RETRO FRIDAY: MY FIRST RADIO RESEARCH PROJECT

Ken Mills, age 10, with Research Radio and Research Telephone

KEN'S SUMMER 1960 SIOUX FALLS
RADIO RATINGS:

WHICH STATION IS YOUR FAVORITE?

KIHO  14
KSOO 12
KELO 2
KISD 1
Other (WNAX, Yankton) 2

In 1960 there were four radio stations in Sioux Falls:  

• KSOO at 1140am was the mom and dad station.  Rosemary Clooney tunes and a morning guy who had conversations with himself in high-pitched nasally voice.

• KISD at 1230am was automated, mainly featuring the voice of Jim Ameche, Don Ameche’s brother, playing what was then known as “beautiful music.”

• KELO at 1320am had talk shows, MOR music and hour after hour of NBC's Monitor.  

• And KIHO – my favorite station -- outlaw rock at 1270am.

KIHO, or KI’-ho, as it was known, played 24/7 rock n roll.  KIHO was owned by a company from Chicago. Having seen “The Untouchables,” my friends and I speculated  that the mob had something to do with the station -- a rumor that made KIHO all the more appealing to us.

KIHO, with jocks Smiling Jack Shafer, Dandy Dan, “The Morning Mayor KIHO Helgie” played the hits without regard for parental sensibilities.  I was in love with that skywave, particularly The Coke Show, a Saturday night request show where I had made my first on-air appearance answering a trivia question.

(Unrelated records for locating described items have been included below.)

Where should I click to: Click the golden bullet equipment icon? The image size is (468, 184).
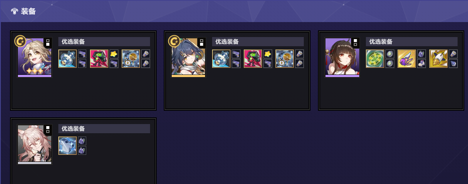point(438,59)
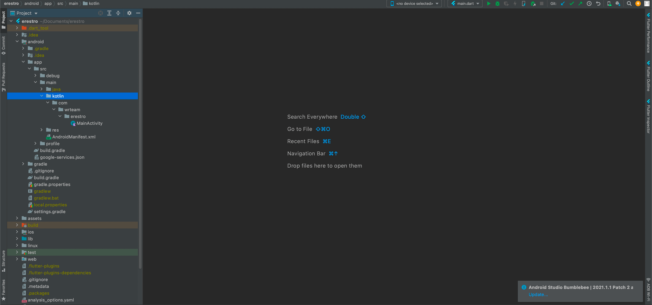
Task: Expand all items in the Project tree
Action: [109, 13]
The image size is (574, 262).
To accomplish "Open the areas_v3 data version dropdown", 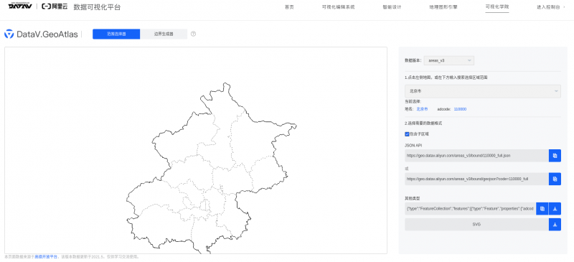I will (x=449, y=60).
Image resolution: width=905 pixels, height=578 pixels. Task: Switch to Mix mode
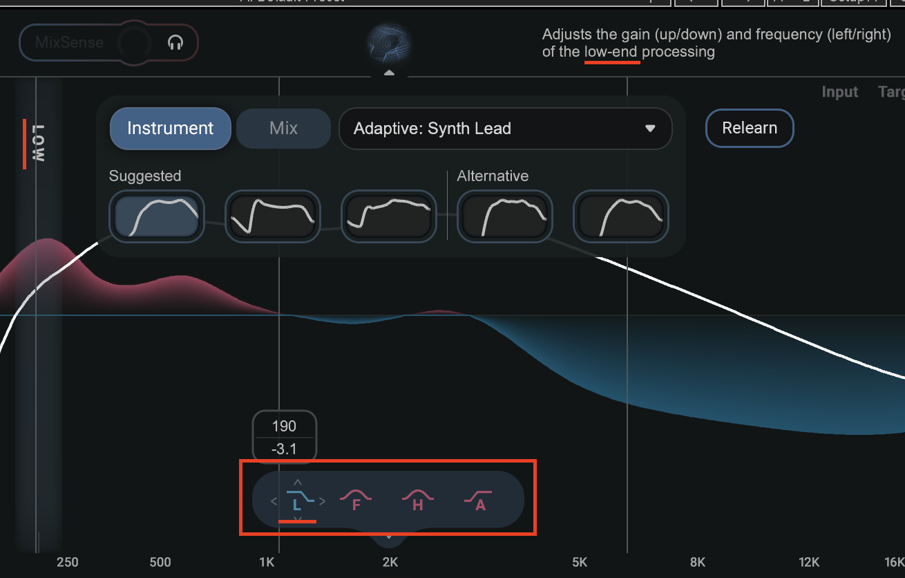(x=283, y=129)
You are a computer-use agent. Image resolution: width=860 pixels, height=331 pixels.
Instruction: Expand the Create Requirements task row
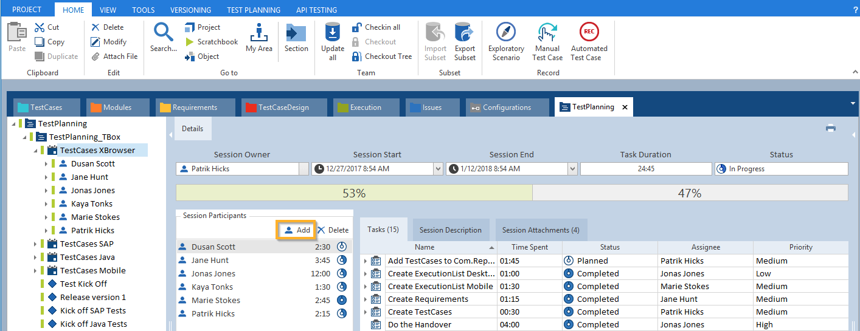(x=366, y=299)
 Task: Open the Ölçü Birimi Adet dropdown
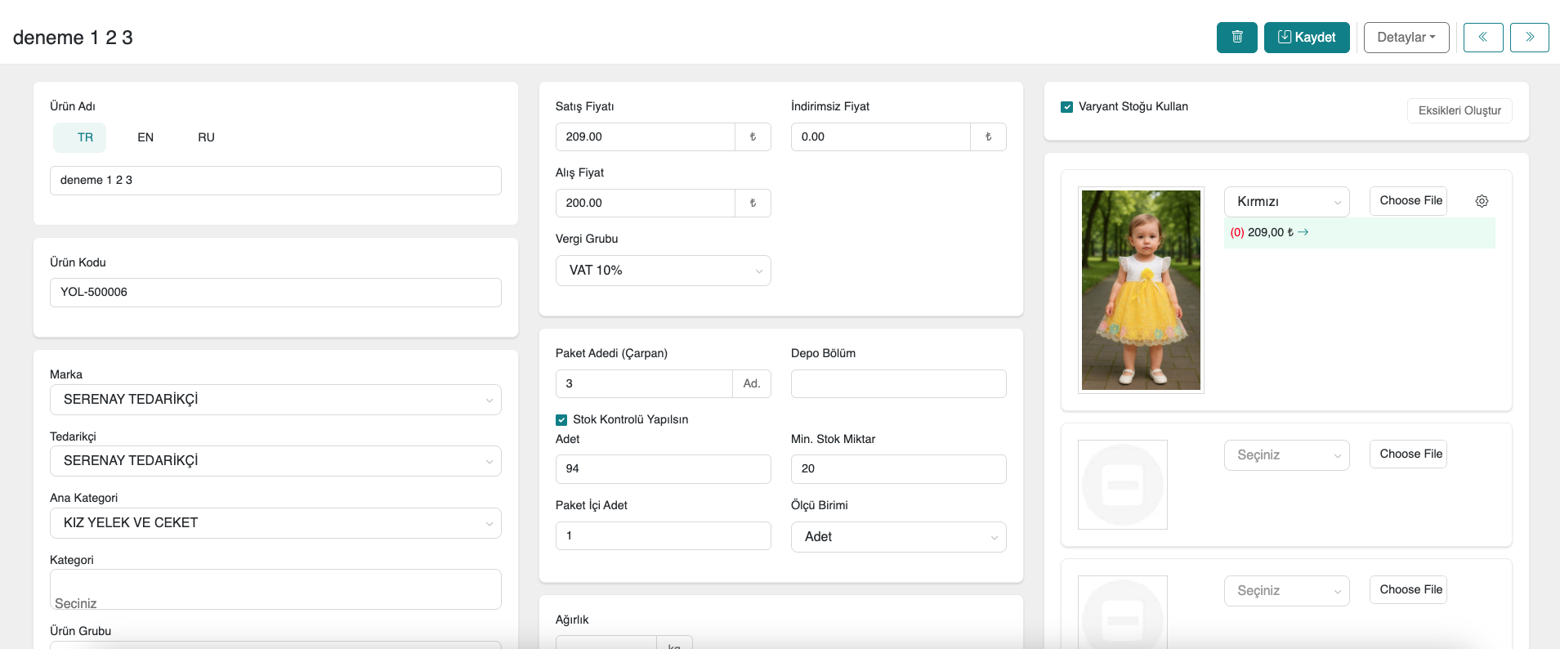(898, 537)
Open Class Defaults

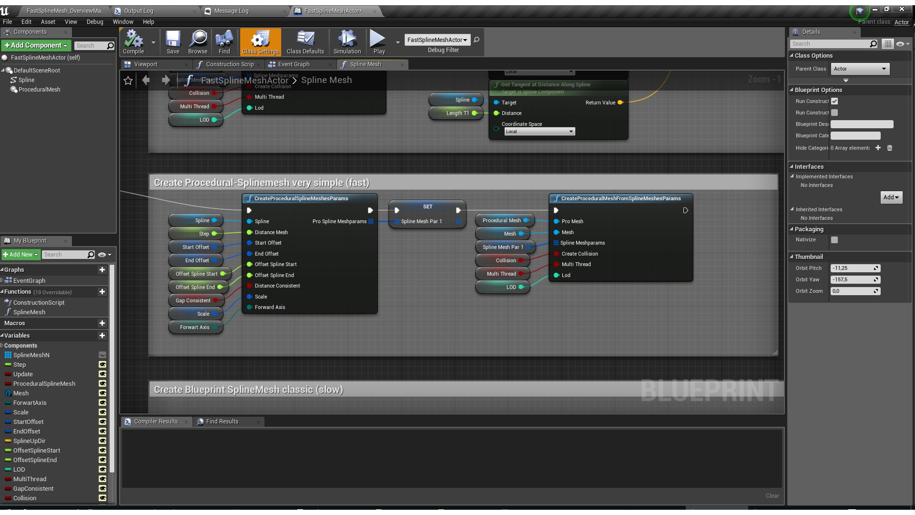[305, 42]
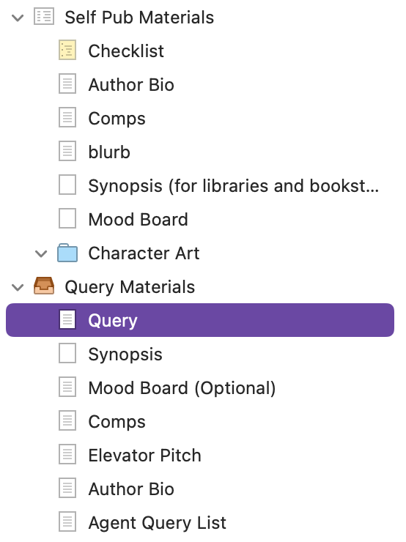Collapse the Self Pub Materials group

click(18, 18)
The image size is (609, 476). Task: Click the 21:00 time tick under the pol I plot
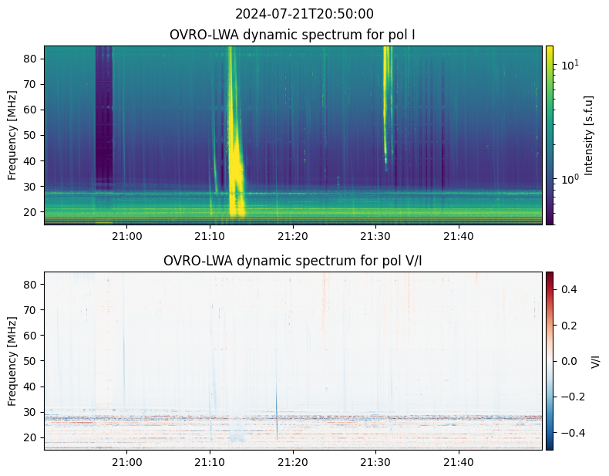[x=127, y=235]
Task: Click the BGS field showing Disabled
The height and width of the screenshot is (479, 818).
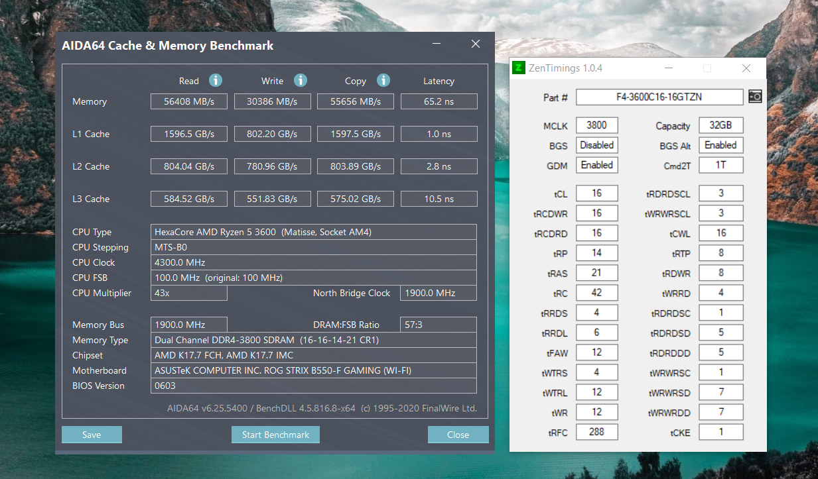Action: click(x=596, y=144)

My dad and I had a disagreement about KIHO.  He didn’t like station.  I claimed KIHO had more listeners than any other Sioux Falls station.  He disagreed -- certainly KSOO had the most listeners, he bragged.  After all, KSOO was where he bought his political campaign ads.

So, on a Saturday afternoon in June 1960, my parents and my little sister went somewhere, leaving me home alone for a few hours. I decided that the only way to prove my dad wrong was to do a survey that would prove that KIHO was the most popular.
I got the phone book.  I marked every tenth phone number.  

Then, I started calling the numbers.

I’d say, “I’m taking a survey -- what your favorite radio station?”

Some of the people getting my call would say “who is this”? and “who do you work for?" But almost no one hung up on me and most gave me the call letters of their favorite station.

After three hours of calls, the final count was:
KIHO  14
KSOO 12
KELO 2
KISD 1
Other (WNAX, Yankton) 2

When my parents and sister got home, I could hardly wait to show my dad the “proof” of KIHO’s superior popularity.

To my surprise, when I told him about the survey he wasn’t pleased.

“You did what?”

I went through my methodology.

There was a quiet conference between my mom and dad.  My sister said I was in Big Trouble.

My telephone privileges were ended until further notice and I was sternly advised not to do this again.  But my dad never again said that KIHO wasn’t number one.

The lesson for me was that research works.